## Begin Page excerpt

Closed Bug 334010 Opened 19 years ago Closed 16 years ago

Need a "Compact history database" button in options

Categories

(Firefox :: Bookmarks & History, defect, P3)

defect

Tracking

()

RESOLVED WONTFIX

People

(Reporter: brettw, Unassigned)

References

Details

Attachments

(2 files, 2 obsolete files)

In the options dialog under history, we should add a "compact history database" option. This will run a sqlite VACUUM command that will reclaim unused space in the database. Most people won't use this but some people will really need it.
Priority: -- → P3
Target Milestone: --- → Firefox 2 beta1
http://caspar.regis.free.fr/various/Vacuum-0.1.tgz might be way too use regis code in this
Attached patch patch v1 (proposal) (obsolete) (deleted) — Splinter Review
This patch propose to add a new service named "Places DB Compacter" (contractID: "@mozilla.org/browser/places-compacter;1"), which allow 'bookmarks_history.sqlite' compaction using a VACUUM query. I added a tab to the "Advanced" panel of "Options" window named "Places" with a description into it and a button allowing DB compaction (will attach a screenshot). What need to be discussed is: - Where should GUI things go (another place?) - Are the strings used clear - Are licenses boiler-plates correct
Attachment #223686 - Flags: review?(brettw)
Attached image Screenshot ("Options" window / patch v1) (obsolete) (deleted) —
Isn't this something that should just happen on a regular basis anyway or is there some massive hit to this?
(In reply to comment #4) > Isn't this something that should just happen on a regular basis anyway or is > there some massive hit to this? This has been discussed on http://forums.mozillazine.org/viewtopic.php?t=421177 and the problem is the time it can consume when the DB is large.
Target Milestone: Firefox 2 beta1 → Firefox 3
I think a button to do this is a very bad idea. First it is UI clutter since it won't be used by a lot of people. And probebly won't be understood by a lot of the general public either. Another issue with it is that it shows that there are some things clearly wrong with the way Firefox uses it's dbase. This may be true for now but it should never be shown to the customers; it's like having a button that says "Click here to clean up our quick and dirty code". So I propose something like a periodic checkup, wheter this is based upon the sqlite filesize or simply by a given interval of perhaps a week is debatable. Alternatively if periodics are a great hit on performance or cause trouble otherwise an boolean entry like "browser.cleanup_sqlite.onstartup" in about:config could also be concidered
(In reply to comment #6) > I think a button to do this is a very bad idea. First it is UI clutter since it > won't be used by a lot of people. And probebly won't be understood by a lot of > the general public either. Another issue with it is that it shows that there > are some things clearly wrong with the way Firefox uses it's dbase. This may be > true for now but it should never be shown to the customers; it's like having a > button that says "Click here to clean up our quick and dirty code". > > So I propose something like a periodic checkup, wheter this is based upon the > sqlite filesize or simply by a given interval of perhaps a week is debatable. > > Alternatively if periodics are a great hit on performance or cause trouble > otherwise an boolean entry like "browser.cleanup_sqlite.onstartup" in > about:config could also be concidered > The problem with an automatic vacuum is as Regis stated in the thread, is that no matter if you run the vacuum right after a previous vacuum, it still takes at least 30 seconds on a very small database. So this eliminated auto vacuum on startup or any interval. It has to be a user initiated command. And I for one am for it. Thunderbird also has a manual cleanup feature for deleting emails from their database. If the user deletes email it isn't actually deleted, just basically hidden from the user until the compact folder command is initiated which also takes some time to do.

## End Page excerpt
## Begin Excerpted records

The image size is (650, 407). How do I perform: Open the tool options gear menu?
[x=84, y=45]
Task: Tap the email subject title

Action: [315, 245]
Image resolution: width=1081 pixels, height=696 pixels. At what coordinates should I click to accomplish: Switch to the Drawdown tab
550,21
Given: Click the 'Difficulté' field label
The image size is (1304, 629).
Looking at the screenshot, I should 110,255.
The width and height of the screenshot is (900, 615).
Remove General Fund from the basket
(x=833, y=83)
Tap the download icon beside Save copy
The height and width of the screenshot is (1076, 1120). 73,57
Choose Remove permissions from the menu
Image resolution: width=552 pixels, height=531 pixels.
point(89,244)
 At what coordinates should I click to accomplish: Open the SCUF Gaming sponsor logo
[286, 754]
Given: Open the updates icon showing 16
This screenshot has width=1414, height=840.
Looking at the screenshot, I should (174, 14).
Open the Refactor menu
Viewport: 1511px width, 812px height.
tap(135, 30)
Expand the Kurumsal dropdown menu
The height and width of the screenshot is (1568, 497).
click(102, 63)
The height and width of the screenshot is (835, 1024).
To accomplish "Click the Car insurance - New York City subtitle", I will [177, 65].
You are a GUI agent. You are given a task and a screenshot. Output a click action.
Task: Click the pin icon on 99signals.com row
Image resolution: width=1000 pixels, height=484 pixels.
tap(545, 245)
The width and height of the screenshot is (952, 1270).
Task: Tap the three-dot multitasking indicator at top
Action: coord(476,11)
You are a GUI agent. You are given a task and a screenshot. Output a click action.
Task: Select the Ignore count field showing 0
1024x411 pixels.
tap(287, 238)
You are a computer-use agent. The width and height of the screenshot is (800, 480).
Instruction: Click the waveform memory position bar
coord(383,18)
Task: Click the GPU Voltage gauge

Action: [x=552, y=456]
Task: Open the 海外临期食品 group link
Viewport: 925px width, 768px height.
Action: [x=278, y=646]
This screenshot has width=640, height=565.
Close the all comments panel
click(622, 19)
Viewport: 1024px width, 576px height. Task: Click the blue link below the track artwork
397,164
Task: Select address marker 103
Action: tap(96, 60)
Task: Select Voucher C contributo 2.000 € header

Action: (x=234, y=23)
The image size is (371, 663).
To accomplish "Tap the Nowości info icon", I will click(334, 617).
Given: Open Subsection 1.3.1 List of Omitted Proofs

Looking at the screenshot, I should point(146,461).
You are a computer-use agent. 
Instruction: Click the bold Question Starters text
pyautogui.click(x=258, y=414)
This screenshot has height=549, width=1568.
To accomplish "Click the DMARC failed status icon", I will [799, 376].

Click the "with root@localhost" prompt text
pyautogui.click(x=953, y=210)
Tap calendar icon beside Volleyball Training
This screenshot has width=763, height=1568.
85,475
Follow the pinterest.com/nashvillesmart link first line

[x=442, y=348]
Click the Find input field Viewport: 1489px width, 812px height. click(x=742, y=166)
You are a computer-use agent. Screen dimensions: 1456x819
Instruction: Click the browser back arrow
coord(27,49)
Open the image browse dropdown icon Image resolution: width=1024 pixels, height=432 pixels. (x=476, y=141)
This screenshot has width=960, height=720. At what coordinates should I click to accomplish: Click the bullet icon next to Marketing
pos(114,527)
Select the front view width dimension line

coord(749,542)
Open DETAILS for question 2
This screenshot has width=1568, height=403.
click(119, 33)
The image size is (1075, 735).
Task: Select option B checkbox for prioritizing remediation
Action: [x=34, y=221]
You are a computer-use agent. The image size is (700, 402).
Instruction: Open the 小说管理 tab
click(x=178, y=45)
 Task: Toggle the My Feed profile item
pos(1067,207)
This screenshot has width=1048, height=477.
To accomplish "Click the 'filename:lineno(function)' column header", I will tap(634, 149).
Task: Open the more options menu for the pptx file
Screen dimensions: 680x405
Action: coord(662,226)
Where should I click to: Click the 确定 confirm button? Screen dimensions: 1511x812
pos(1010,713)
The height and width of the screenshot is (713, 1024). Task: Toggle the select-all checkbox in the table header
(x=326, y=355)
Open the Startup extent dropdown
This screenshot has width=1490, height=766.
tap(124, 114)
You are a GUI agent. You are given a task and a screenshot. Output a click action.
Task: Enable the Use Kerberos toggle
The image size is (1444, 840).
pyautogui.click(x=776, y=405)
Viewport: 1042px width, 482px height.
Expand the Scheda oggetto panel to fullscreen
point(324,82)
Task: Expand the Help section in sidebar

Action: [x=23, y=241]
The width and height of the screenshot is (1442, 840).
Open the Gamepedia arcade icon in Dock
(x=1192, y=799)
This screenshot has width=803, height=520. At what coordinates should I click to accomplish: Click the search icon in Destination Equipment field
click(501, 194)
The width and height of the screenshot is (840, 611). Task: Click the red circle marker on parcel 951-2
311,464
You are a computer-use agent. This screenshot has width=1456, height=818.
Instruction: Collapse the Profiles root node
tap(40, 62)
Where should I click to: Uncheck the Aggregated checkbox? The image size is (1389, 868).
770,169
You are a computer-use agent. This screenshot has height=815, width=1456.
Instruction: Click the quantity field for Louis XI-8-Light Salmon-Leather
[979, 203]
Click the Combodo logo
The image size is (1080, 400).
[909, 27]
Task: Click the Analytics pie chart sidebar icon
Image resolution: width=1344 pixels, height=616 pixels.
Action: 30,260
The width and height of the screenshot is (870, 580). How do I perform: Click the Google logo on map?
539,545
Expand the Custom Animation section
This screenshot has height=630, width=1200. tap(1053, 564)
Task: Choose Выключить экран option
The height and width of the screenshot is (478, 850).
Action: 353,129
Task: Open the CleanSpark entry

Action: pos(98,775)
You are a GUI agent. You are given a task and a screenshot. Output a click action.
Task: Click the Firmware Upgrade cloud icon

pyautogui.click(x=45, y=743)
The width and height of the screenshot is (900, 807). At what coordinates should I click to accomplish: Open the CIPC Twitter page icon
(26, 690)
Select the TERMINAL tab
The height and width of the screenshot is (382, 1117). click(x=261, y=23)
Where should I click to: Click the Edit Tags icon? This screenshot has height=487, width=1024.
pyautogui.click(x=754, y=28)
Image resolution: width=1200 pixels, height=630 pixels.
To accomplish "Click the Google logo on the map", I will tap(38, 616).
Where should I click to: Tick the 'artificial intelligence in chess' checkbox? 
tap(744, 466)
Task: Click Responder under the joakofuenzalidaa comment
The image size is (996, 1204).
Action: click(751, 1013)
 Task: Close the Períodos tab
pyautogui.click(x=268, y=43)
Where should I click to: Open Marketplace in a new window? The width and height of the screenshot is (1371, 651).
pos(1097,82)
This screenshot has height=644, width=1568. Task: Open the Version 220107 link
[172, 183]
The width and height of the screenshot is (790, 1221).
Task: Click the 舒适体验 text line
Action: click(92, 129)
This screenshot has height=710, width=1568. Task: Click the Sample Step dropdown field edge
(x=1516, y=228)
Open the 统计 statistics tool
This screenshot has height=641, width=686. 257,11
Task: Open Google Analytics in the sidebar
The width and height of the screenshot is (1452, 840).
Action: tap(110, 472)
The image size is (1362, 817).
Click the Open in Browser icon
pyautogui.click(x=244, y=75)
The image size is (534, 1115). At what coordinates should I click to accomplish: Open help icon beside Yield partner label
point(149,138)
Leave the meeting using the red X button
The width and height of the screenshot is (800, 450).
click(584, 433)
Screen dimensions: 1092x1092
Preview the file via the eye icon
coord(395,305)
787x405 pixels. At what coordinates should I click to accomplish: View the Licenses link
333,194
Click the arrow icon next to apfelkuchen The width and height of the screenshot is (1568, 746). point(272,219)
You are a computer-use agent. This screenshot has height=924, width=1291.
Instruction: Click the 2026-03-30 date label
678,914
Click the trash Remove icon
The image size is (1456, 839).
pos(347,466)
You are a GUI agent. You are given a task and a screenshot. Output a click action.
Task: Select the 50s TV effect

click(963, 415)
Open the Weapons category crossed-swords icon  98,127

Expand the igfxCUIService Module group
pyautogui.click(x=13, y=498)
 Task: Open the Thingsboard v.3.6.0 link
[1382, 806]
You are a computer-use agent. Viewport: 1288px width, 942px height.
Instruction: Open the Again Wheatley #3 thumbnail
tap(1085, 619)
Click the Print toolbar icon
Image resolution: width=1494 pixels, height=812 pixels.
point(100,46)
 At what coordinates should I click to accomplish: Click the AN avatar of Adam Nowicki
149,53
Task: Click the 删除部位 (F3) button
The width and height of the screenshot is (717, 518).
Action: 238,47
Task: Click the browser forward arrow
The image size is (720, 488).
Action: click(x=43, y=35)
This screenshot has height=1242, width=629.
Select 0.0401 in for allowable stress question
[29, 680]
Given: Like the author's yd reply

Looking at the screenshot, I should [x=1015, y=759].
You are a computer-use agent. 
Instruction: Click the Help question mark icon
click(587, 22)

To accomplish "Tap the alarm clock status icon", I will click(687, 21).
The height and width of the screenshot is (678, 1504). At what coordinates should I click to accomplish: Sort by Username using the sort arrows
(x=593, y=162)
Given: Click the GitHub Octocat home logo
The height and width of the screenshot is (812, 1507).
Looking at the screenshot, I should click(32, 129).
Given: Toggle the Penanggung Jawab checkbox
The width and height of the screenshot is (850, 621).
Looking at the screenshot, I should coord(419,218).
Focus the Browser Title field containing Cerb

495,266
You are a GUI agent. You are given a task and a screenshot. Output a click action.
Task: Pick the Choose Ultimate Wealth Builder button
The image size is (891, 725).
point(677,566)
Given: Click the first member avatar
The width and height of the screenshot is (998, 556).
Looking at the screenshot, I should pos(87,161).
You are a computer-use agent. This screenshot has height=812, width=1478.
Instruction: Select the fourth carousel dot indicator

## End Excerpted records

What you should do ▸ In the bug report, what SQLite command would the proposed "compact history database" option run?

Worked answer ▸ A VACUUM command, which reclaims unused space in the database.